Effective risk models not only provide accurate prediction but are also easy to use [15]. Scoring models are by far more convenient to use in daily clinical practice than logistic regression models. Hence, we recommend the IMS, ABCD, DiaRem, Ad-DiaRem, and DiaBetter scoring models because they have strong discrimination power and are convenient to use. In addition, we calculated the optimal cut-off point of each model for clinical application. Using cut-off points, patients with a high probability of diabetes remission can be identified, which motivates them to undergo surgery earlier rather than postponing it. In the low probability of diabetes resolution group, although surgery could provide better glycemic control than medical therapy alone, effective risk models could prevent unreasonable expectations from surgery.

Models by Hayes et al. and Robert et al. showed poor discrimination power (AUC < 0.7); this is because the model of Hayes et al. contains two variables [34], whereas most models contain > 3 variables to integrate the complex mechanism of diabetes remission after surgery. Furthermore, unlike other scoring models, Robert et al. presented the only model using a binary scoring system [32], which did not weigh differently in various degrees of severity.

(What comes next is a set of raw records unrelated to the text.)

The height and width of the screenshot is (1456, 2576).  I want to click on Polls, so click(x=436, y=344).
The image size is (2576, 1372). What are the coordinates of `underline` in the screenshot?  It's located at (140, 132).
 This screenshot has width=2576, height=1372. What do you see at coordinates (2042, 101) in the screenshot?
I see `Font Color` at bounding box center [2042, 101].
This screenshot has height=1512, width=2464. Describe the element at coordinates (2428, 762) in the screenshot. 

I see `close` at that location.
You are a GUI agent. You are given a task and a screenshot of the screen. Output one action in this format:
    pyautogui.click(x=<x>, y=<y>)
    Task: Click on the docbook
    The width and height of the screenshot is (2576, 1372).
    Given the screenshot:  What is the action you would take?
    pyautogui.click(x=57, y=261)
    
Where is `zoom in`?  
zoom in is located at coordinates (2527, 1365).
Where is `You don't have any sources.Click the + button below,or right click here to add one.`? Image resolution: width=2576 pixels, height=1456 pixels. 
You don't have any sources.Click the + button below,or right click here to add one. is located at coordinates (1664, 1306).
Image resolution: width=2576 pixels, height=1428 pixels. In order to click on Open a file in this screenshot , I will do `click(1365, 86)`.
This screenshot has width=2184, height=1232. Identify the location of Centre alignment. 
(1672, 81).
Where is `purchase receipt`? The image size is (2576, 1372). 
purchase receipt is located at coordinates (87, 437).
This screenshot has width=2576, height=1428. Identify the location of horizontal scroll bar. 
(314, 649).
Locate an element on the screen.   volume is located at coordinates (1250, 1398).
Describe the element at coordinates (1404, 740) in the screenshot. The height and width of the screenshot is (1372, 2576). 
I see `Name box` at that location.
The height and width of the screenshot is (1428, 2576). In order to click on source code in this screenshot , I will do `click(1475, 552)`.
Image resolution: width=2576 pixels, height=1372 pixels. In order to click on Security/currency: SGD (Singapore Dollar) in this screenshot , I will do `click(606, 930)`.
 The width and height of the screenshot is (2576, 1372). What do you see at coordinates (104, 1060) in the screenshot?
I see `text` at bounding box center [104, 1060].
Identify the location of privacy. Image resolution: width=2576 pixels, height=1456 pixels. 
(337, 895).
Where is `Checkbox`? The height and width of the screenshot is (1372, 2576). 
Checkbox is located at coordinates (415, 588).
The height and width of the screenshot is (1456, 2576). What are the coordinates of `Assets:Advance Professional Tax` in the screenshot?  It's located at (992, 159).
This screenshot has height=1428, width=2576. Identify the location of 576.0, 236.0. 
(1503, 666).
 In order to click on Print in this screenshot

This explains its poor performance.

The major limitation of our study is that it included results of 1 year after surgery, which is insufficient to predict long-term diabetes remission of SG. The durability of SG in long-term diabetes control remains controversial [28, 44, 45]. We should be cautious of interpreting the results of this study in clinical usage due to the possibility of diabetes relapse. However, even in patients with diabetes relapse, the “metabolic memory” or “legacy effect” persisted and provided long-term metabolic benefits, [9, 10] which strengthens the need for early intervention [11]. Moreover, this study was retrospective and included a small sample size, further prospective validation with a larger sample size will be required to improved prediction power. Moreover, this study cohort was composed of only Asian patients; thus, further studies that include other races will be necessary to confirm ethnic differences.

In conclusion, our results revealed that IMS, ABCD, DiaRem, Ad-DiaRem, DiaBetter, Ana et al., and Dixon et al. models are excellent at predicting diabetes remission at 1 year after SG. Scoring models were recommended because of their easy utility. Further research is warranted to establish risk prediction models of diabetes remission after SG.